| WHAT IS REQUIRED |
Convert the stretch from the line containing "Task: Focus the" through the line containing "Action: pyautogui.click(x=745, y=383)" into a numbered list, omitting blank lines.

| SUPPLIED RECORDS |
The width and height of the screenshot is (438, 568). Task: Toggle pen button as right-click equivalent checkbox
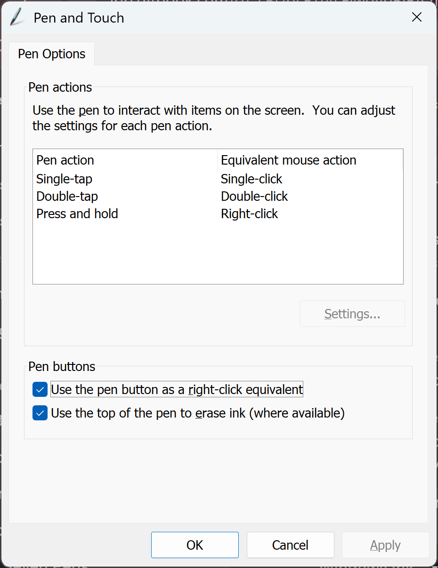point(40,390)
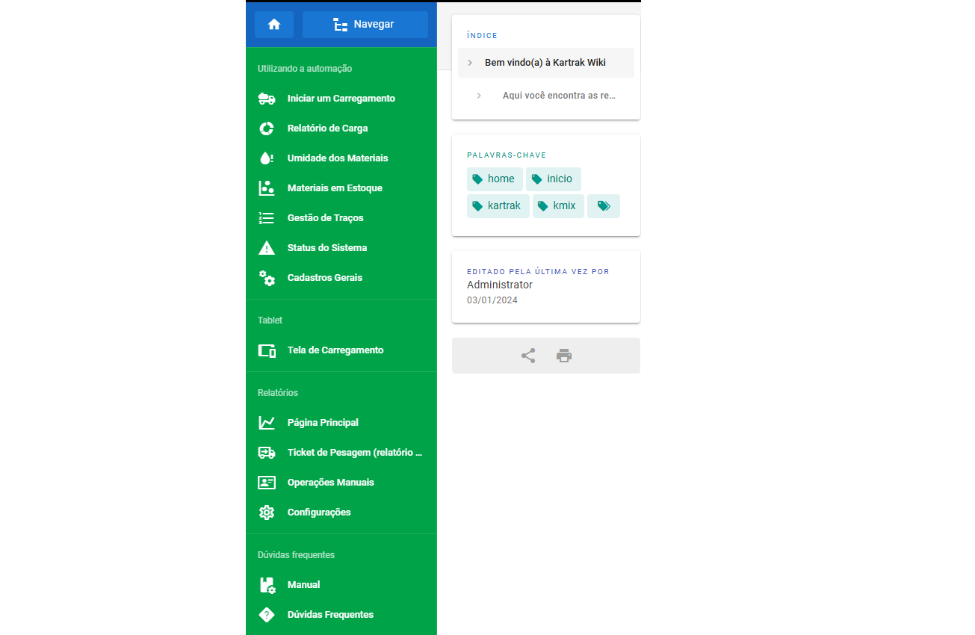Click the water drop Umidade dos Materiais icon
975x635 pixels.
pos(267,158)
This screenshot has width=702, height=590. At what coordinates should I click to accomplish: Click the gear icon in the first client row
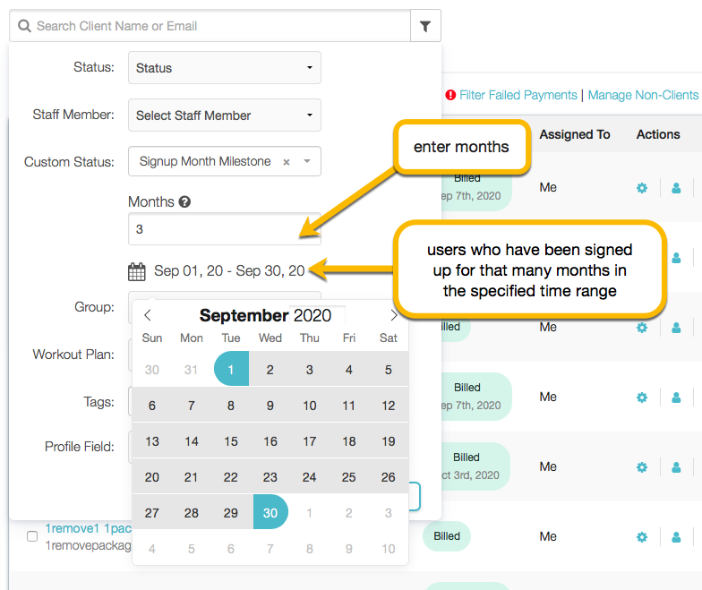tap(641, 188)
* * *
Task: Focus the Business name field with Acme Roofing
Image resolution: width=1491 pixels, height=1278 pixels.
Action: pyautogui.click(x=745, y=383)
* * *
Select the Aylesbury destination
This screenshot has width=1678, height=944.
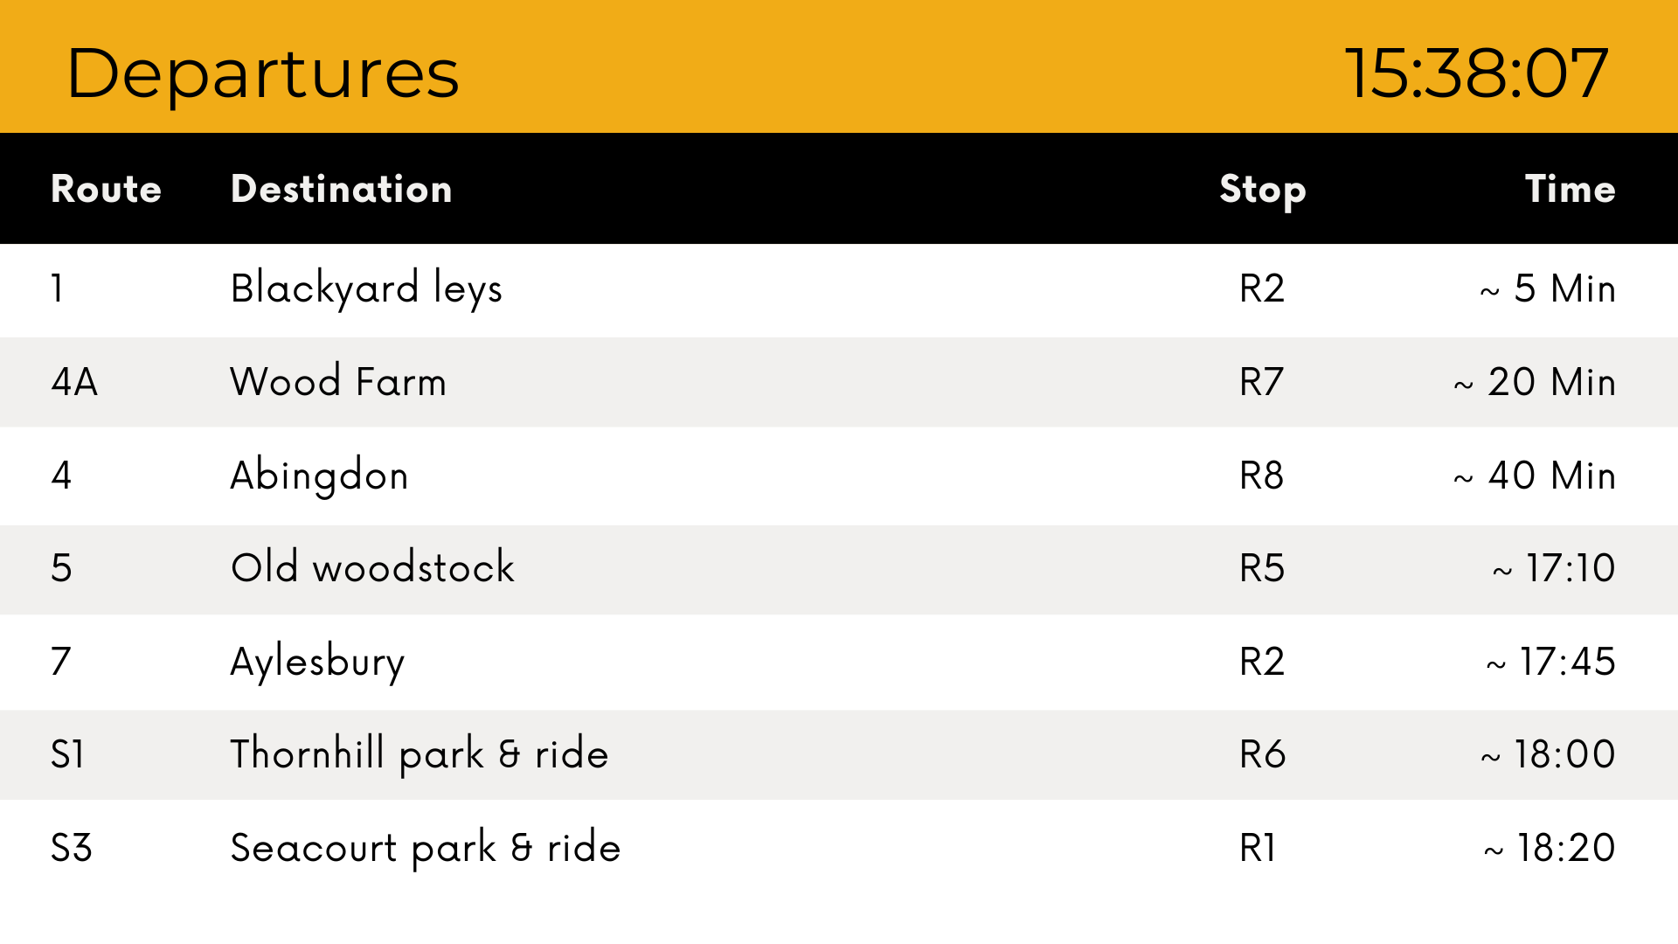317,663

| RESULT BELOW |
1. Task: Focus the Business name field with Acme Roofing
2. Image resolution: width=1491 pixels, height=1278 pixels.
3. Action: pyautogui.click(x=745, y=383)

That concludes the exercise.